Because of the untested nature of the situation, it’s unclear how it would unfold, likely hinging on how the request was formed.
We have similar precedent with reverse engineering, but the non sentient tool doing it makes it complicated.
That makes sense. I see the problem with that, and I don’t have a good solution for it. It is a divergence of topic though, as we were discussing open-source programmers using LLMs which are potentially trained on closed-source code.
LLMs trained on open-source code is worth its own discussion, but I don’t see how it fits in this thread. The post isn’t about closed-source programmers using LLMs.
Besides, closed-source code developers could’ve been stealing open-source code all along. They don’t really need AI to do that.
Still, training LLMs on open-source code is a questionable practice for that reason, particularly when it comes to training commercial models on GPL code. But it’s probably hard to prove what code was used in their datasets, since it’s closed-source.
First tell us how much money you have. Then we’ll be able to predict whether the courts will find in your favor or not
Sad but true…
First of all, who is going to discover the closed source use of gpl code and create a lawsuit anyway?
Second, the llm ingests the code, and then spits it back out, with maybe a few changes. That is how it benefits from copyleft code while stripping the license.
Maybe a human could do the same thing, but it would take much longer.
Wait, did you just move the goalposts? I thought the issue we were talking about was open-source developers who use LLM-generated code and unwittingly commit changes that contain allegedly closed-source snippets from the LLM’s training data.

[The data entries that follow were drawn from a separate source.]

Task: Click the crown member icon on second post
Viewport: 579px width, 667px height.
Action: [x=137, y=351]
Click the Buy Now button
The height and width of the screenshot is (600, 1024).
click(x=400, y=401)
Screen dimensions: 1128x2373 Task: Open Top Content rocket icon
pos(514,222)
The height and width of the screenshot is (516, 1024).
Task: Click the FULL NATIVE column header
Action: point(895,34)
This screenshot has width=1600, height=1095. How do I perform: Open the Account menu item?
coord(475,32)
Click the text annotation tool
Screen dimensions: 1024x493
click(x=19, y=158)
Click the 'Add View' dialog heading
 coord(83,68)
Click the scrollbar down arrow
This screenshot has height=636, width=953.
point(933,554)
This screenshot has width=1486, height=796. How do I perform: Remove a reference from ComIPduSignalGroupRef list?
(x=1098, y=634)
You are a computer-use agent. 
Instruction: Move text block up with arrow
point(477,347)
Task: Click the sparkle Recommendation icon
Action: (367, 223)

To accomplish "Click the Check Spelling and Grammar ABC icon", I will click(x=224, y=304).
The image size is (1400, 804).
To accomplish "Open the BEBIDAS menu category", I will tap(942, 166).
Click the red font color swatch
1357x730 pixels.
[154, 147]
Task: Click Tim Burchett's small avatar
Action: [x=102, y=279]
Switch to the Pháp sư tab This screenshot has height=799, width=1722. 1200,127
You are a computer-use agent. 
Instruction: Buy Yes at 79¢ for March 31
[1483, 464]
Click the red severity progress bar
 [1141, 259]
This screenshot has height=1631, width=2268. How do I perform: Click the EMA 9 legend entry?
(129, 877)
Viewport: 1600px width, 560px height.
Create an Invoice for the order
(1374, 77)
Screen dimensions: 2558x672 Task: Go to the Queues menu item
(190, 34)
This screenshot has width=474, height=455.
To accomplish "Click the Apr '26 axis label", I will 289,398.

Now you want to talk about LLM training data that uses open-source code, and then closed-source developers commit changes that contain snippets of GPL code? That’s fine. It’s a change of topic, but we can talk about that too.
Just don’t expect what I said before about the previous topic of discussion to apply to the new topic. If we’re talking about something different now, I get to say different things. That’s how it works.
I was responding specifically to this part
showing what would happen when the llm regurgitates open source code into close source projects.
Sorry if you didn’t like that.
But you flipped the situation, making it an entirely different discussion, and then you went on as if you thought my previous point was still supposed to apply to the new topic that you introduced.
It’s not that I don’t like it; we can talk about the issues with training commercial LLMs on GPL code. It was just an unannounced change of topic. Like you were trying to score points, so you brought up something irrelevant to pretend I’m arguing against, which I wasn’t.
Corporations have been able to steal open-source code without the help of AI, and the same issues arise due to lack of transparency. It’s a problem, sure, but it wasn’t the problem we were discussing. And you acting like I’m somehow arguing against it being a problem is a strawman, because it’s not what the thing I said was in reference to.